### Directions
Every line of the data is to be retyped exactly.
-------- Source data
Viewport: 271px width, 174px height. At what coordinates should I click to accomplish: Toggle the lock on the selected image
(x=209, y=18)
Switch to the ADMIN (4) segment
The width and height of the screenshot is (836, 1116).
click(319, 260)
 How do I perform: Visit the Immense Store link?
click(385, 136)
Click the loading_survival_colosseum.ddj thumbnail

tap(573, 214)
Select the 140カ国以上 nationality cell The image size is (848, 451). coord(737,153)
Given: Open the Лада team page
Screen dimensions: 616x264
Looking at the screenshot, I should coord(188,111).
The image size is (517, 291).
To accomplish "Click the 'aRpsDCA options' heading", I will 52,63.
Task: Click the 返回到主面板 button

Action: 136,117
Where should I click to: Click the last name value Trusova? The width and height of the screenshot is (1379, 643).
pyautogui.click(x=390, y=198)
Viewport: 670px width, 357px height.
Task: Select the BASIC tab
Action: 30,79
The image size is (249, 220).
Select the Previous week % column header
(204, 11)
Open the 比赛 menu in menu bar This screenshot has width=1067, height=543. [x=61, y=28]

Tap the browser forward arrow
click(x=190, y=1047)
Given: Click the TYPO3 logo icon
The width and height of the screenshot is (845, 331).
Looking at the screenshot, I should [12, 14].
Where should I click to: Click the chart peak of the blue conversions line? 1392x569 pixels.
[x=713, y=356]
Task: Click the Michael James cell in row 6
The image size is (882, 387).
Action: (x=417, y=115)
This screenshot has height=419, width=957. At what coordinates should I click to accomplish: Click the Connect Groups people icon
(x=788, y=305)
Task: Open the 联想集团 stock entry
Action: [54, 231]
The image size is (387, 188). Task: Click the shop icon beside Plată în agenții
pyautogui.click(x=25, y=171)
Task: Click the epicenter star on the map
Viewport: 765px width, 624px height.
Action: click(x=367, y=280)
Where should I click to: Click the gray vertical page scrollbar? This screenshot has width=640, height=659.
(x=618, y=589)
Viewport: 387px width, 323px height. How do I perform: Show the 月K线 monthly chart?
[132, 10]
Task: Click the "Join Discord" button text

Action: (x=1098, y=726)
----------------
### Solution to the exercise
Viewport: 271px width, 174px height. At what coordinates should I click to accomplish: Toggle the lock on the selected image
(x=209, y=18)
Switch to the ADMIN (4) segment
The width and height of the screenshot is (836, 1116).
click(319, 260)
 How do I perform: Visit the Immense Store link?
click(385, 136)
Click the loading_survival_colosseum.ddj thumbnail

tap(573, 214)
Select the 140カ国以上 nationality cell The image size is (848, 451). coord(737,153)
Given: Open the Лада team page
Screen dimensions: 616x264
Looking at the screenshot, I should coord(188,111).
The image size is (517, 291).
To accomplish "Click the 'aRpsDCA options' heading", I will 52,63.
Task: Click the 返回到主面板 button

Action: 136,117
Where should I click to: Click the last name value Trusova? The width and height of the screenshot is (1379, 643).
pyautogui.click(x=390, y=198)
Viewport: 670px width, 357px height.
Task: Select the BASIC tab
Action: 30,79
The image size is (249, 220).
Select the Previous week % column header
(204, 11)
Open the 比赛 menu in menu bar This screenshot has width=1067, height=543. [x=61, y=28]

Tap the browser forward arrow
click(x=190, y=1047)
Given: Click the TYPO3 logo icon
The width and height of the screenshot is (845, 331).
Looking at the screenshot, I should [12, 14].
Where should I click to: Click the chart peak of the blue conversions line? 1392x569 pixels.
[x=713, y=356]
Task: Click the Michael James cell in row 6
The image size is (882, 387).
Action: (x=417, y=115)
This screenshot has height=419, width=957. At what coordinates should I click to accomplish: Click the Connect Groups people icon
(x=788, y=305)
Task: Open the 联想集团 stock entry
Action: [54, 231]
The image size is (387, 188). Task: Click the shop icon beside Plată în agenții
pyautogui.click(x=25, y=171)
Task: Click the epicenter star on the map
Viewport: 765px width, 624px height.
Action: click(x=367, y=280)
Where should I click to: Click the gray vertical page scrollbar? This screenshot has width=640, height=659.
(x=618, y=589)
Viewport: 387px width, 323px height. How do I perform: Show the 月K线 monthly chart?
[132, 10]
Task: Click the "Join Discord" button text

Action: (x=1098, y=726)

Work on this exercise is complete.